Exercise aim - Pull out each line of the data that includes the word "face".

Records for the exercise -
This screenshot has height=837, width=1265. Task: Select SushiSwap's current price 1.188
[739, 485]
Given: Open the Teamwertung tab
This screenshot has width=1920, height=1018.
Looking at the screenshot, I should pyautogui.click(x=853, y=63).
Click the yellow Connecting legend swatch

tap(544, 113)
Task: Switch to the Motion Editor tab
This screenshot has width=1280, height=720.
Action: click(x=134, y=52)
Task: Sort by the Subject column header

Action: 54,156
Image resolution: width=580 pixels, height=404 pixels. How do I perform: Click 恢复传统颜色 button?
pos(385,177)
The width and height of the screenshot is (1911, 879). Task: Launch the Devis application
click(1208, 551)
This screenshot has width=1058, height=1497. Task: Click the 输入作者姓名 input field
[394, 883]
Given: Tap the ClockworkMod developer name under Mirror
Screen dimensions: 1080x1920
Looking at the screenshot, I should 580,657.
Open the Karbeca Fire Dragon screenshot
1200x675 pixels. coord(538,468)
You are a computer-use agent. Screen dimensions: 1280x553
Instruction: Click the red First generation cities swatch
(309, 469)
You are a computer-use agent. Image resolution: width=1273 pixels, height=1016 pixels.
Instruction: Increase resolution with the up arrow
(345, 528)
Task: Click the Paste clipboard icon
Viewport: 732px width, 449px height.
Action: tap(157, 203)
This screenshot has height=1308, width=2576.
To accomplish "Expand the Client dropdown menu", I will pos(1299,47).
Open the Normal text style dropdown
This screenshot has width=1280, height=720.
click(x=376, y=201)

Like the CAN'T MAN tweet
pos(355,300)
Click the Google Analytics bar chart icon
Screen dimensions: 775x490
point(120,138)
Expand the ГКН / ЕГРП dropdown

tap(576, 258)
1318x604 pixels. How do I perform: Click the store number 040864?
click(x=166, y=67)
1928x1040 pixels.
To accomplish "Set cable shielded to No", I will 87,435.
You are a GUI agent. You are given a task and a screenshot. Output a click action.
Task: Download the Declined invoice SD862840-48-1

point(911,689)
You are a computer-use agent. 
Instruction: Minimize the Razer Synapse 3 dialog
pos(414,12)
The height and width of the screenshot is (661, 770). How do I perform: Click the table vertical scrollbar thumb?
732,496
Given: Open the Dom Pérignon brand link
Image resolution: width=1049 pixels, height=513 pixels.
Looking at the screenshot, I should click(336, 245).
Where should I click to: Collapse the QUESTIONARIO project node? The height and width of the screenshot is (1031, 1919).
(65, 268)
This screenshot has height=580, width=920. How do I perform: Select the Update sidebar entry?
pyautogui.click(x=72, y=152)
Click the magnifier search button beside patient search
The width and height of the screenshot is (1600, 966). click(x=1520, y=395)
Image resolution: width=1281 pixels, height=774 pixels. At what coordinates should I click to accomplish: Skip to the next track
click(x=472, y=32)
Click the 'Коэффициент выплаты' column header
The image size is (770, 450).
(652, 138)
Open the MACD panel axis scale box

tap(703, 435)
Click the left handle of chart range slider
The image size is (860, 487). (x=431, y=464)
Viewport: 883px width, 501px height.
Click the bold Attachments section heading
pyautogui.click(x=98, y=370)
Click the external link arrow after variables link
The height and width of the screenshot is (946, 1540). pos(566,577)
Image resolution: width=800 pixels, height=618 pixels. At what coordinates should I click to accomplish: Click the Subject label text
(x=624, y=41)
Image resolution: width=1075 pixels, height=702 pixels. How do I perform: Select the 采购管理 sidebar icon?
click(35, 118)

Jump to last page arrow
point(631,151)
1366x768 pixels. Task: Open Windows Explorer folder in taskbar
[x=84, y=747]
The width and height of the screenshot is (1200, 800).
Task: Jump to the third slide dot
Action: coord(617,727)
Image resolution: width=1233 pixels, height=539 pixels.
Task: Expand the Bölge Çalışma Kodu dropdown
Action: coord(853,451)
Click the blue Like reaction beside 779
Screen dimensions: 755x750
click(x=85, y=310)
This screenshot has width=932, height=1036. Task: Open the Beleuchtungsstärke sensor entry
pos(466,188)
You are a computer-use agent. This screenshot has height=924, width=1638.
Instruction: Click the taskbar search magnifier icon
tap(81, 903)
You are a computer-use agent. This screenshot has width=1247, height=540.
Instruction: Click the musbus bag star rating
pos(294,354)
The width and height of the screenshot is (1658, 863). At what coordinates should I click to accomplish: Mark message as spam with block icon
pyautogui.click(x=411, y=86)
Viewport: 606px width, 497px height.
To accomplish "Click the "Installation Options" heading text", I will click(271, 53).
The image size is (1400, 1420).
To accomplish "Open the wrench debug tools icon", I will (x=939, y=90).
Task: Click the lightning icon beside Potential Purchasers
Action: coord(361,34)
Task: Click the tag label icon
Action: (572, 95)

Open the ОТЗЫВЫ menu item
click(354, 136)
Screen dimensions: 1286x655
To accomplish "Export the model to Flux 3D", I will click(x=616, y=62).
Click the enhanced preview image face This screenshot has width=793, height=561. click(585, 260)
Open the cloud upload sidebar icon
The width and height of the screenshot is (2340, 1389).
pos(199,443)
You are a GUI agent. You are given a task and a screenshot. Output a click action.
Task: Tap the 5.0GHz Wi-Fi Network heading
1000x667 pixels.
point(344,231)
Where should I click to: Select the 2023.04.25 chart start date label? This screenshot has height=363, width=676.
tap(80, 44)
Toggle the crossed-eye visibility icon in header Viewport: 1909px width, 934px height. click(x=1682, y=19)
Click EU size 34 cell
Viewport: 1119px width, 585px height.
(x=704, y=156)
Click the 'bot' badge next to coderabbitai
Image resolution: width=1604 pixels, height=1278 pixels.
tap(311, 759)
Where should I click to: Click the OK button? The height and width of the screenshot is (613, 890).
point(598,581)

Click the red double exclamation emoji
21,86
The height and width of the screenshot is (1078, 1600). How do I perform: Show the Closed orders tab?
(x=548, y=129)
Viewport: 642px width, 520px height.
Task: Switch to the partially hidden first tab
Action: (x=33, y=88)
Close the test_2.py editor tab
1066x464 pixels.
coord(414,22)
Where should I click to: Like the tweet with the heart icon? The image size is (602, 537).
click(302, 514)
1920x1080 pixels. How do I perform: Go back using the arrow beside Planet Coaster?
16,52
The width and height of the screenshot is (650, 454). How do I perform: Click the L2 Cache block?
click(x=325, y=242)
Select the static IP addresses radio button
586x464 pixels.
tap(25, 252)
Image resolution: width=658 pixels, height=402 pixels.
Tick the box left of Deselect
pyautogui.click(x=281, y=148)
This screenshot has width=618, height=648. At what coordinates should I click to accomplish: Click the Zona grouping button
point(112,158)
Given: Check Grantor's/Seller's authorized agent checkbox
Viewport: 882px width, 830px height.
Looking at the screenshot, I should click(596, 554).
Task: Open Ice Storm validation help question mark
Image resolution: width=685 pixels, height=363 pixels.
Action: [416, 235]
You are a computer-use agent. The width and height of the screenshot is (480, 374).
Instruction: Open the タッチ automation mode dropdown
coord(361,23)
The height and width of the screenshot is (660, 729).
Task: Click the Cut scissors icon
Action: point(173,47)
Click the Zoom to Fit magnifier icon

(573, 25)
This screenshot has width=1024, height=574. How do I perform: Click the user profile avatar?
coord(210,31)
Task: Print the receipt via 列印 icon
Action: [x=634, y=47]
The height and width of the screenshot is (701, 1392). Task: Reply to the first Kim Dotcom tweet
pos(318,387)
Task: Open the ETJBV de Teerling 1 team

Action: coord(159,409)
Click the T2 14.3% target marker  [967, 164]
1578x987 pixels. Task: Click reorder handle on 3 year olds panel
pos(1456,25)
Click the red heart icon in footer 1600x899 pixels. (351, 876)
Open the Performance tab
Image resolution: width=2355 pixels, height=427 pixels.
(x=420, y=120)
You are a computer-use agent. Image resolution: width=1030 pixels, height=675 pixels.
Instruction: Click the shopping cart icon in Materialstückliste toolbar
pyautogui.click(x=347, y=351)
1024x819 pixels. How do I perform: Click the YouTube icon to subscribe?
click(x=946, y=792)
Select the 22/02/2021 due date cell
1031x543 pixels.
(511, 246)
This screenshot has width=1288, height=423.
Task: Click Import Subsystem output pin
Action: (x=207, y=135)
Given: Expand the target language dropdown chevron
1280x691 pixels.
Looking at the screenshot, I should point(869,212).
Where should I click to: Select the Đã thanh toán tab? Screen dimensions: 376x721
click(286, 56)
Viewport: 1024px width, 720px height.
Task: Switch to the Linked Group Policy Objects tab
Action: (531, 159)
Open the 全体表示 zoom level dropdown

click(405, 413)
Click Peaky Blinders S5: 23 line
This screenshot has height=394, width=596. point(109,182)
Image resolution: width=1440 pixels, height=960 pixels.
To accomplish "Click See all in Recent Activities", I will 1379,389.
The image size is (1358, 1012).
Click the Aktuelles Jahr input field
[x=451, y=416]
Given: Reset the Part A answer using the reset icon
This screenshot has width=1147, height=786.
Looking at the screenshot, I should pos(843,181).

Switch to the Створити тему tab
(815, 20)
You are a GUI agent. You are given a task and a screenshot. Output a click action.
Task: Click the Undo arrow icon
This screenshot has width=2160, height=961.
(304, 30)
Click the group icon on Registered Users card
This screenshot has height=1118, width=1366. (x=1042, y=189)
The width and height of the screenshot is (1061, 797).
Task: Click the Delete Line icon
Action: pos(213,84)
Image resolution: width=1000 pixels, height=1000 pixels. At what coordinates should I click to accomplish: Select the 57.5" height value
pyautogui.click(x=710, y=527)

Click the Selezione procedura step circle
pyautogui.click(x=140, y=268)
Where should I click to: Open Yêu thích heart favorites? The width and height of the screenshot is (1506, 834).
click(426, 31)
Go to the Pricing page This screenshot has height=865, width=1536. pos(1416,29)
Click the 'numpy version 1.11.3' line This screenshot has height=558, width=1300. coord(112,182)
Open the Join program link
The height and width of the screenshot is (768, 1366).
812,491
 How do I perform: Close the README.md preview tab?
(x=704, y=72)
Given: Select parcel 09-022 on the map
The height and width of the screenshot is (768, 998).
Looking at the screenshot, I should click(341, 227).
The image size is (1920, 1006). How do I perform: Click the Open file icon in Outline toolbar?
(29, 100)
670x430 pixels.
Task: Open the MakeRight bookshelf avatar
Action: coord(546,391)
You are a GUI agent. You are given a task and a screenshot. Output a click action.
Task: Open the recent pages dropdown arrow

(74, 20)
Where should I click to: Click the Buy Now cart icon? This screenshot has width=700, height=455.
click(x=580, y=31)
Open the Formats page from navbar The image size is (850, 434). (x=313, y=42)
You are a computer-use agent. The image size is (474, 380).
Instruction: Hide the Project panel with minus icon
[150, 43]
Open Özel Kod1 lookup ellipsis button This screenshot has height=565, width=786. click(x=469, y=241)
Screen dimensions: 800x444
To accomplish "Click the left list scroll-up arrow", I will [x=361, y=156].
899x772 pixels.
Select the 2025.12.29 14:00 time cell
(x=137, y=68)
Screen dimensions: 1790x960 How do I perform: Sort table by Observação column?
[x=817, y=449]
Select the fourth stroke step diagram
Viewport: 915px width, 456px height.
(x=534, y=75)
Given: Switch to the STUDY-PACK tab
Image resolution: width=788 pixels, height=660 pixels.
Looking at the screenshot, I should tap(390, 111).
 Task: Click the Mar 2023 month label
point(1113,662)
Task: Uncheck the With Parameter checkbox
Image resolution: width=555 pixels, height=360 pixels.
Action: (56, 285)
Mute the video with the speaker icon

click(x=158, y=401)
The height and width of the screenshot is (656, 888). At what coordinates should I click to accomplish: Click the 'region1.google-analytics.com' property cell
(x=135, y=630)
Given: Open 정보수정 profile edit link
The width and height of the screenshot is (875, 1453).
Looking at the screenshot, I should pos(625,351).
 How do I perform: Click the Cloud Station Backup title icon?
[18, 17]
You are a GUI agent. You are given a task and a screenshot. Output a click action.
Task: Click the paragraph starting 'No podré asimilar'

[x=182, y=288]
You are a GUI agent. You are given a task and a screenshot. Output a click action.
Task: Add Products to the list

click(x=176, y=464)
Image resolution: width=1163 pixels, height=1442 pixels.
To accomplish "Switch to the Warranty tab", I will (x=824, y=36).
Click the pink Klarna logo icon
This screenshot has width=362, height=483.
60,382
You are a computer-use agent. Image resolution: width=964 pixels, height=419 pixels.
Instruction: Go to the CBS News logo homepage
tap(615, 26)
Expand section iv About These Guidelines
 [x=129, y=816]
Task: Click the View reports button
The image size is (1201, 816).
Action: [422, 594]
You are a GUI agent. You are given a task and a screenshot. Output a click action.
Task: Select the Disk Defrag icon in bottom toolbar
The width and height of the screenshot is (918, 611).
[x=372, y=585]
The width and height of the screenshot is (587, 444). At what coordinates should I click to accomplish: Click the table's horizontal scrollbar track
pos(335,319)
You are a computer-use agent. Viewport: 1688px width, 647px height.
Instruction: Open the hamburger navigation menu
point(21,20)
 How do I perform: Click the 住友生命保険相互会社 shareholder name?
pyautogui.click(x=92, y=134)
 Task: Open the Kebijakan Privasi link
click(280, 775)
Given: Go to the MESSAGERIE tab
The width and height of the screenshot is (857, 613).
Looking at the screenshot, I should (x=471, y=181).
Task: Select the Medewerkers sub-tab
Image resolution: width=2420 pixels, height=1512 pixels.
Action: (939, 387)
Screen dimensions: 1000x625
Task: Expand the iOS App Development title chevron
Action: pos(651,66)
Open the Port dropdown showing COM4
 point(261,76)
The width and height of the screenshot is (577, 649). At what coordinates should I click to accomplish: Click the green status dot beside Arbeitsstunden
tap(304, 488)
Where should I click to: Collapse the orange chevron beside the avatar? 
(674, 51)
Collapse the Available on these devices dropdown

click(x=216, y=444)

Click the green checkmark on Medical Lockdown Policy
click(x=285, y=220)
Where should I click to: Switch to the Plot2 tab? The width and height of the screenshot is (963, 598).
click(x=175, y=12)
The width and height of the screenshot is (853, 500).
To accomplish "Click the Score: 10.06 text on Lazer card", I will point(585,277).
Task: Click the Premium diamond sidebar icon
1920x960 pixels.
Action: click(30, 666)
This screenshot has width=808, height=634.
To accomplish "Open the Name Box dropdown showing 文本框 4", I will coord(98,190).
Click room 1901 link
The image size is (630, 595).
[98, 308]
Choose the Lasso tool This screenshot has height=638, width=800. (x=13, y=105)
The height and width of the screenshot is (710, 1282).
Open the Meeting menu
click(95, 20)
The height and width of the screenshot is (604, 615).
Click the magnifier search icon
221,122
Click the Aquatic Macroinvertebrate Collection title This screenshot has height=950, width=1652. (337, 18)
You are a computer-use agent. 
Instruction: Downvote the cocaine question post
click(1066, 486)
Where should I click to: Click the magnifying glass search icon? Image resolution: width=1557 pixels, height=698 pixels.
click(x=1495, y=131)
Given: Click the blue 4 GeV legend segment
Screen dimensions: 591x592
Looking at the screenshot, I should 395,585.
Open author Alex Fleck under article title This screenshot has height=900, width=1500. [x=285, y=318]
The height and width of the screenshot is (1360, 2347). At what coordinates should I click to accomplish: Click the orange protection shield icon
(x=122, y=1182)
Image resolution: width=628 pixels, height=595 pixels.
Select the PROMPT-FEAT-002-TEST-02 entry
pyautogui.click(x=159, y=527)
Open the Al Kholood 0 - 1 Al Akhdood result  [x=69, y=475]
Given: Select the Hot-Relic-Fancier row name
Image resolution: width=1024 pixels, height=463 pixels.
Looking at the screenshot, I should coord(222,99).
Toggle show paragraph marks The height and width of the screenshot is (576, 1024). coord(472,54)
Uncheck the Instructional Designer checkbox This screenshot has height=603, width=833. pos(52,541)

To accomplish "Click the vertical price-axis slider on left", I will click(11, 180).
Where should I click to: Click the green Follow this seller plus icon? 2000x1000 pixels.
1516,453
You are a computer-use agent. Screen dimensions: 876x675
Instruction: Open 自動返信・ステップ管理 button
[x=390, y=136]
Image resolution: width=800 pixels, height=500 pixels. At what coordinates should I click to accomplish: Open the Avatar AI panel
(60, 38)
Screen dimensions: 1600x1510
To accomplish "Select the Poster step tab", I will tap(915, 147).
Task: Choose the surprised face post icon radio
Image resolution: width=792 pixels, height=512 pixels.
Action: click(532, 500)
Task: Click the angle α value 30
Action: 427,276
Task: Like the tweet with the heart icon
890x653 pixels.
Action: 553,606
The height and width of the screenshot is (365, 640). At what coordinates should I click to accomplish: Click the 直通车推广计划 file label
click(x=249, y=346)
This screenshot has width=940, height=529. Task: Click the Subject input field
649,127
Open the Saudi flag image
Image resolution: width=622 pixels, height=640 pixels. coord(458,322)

Response for this exercise -
Click the enhanced preview image face This screenshot has width=793, height=561. click(585, 260)
Task: Choose the surprised face post icon radio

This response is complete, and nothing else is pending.